### What is needed
Render as a numbered list the portion of the data that starts at the line containing "You are a GUI" and ends at the line containing "Task: Click on", including both of those lines. Leave out any blank lines.

(Source data)
========================================================================

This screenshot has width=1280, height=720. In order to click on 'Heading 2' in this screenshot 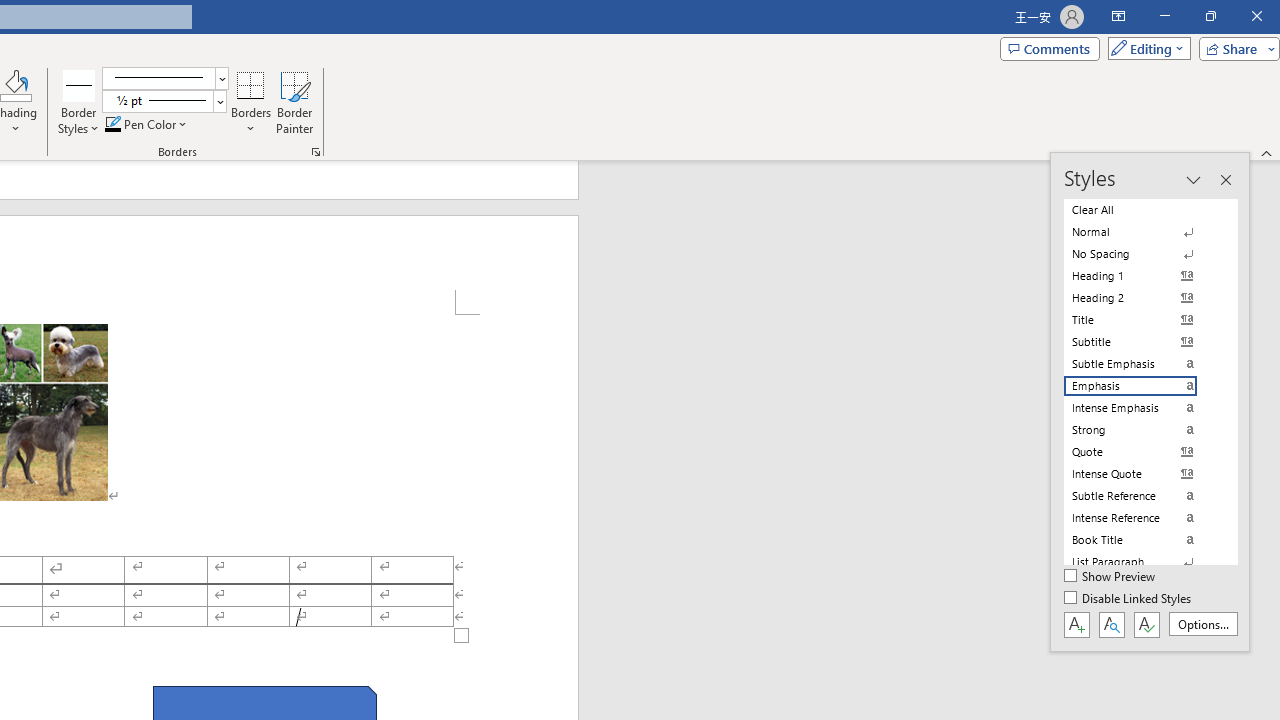, I will do `click(1142, 298)`.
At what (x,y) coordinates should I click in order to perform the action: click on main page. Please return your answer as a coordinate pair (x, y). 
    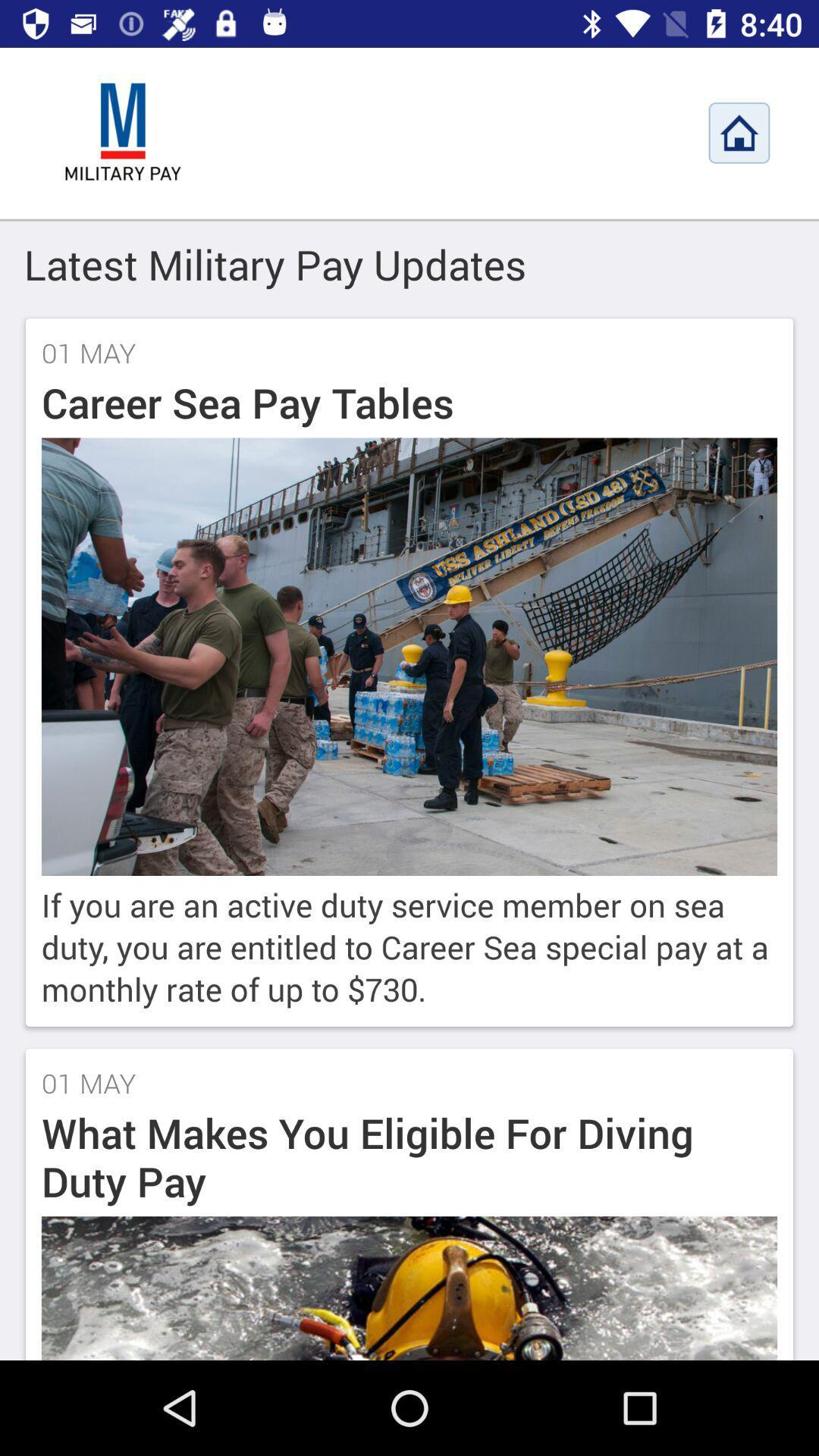
    Looking at the image, I should click on (122, 133).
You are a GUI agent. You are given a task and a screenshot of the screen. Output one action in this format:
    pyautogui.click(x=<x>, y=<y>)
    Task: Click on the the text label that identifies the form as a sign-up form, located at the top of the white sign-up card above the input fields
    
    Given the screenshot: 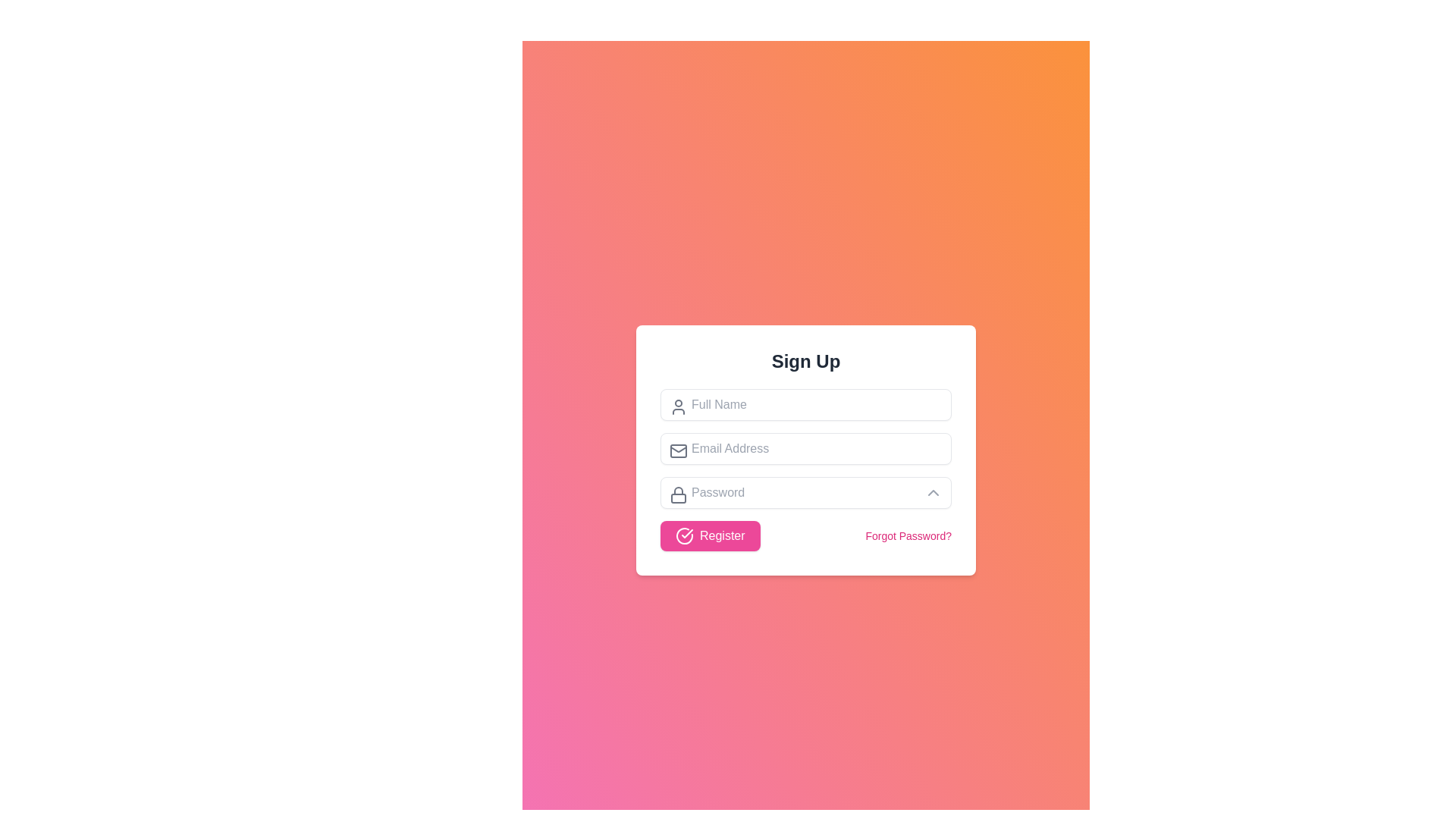 What is the action you would take?
    pyautogui.click(x=805, y=362)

========================================================================

### Exercise response
1. You are a GUI agent. You are given a task and a screenshot of the screen. Output one action in this format:
2.     pyautogui.click(x=<x>, y=<y>)
3.     Task: Click on the the text label that identifies the form as a sign-up form, located at the top of the white sign-up card above the input fields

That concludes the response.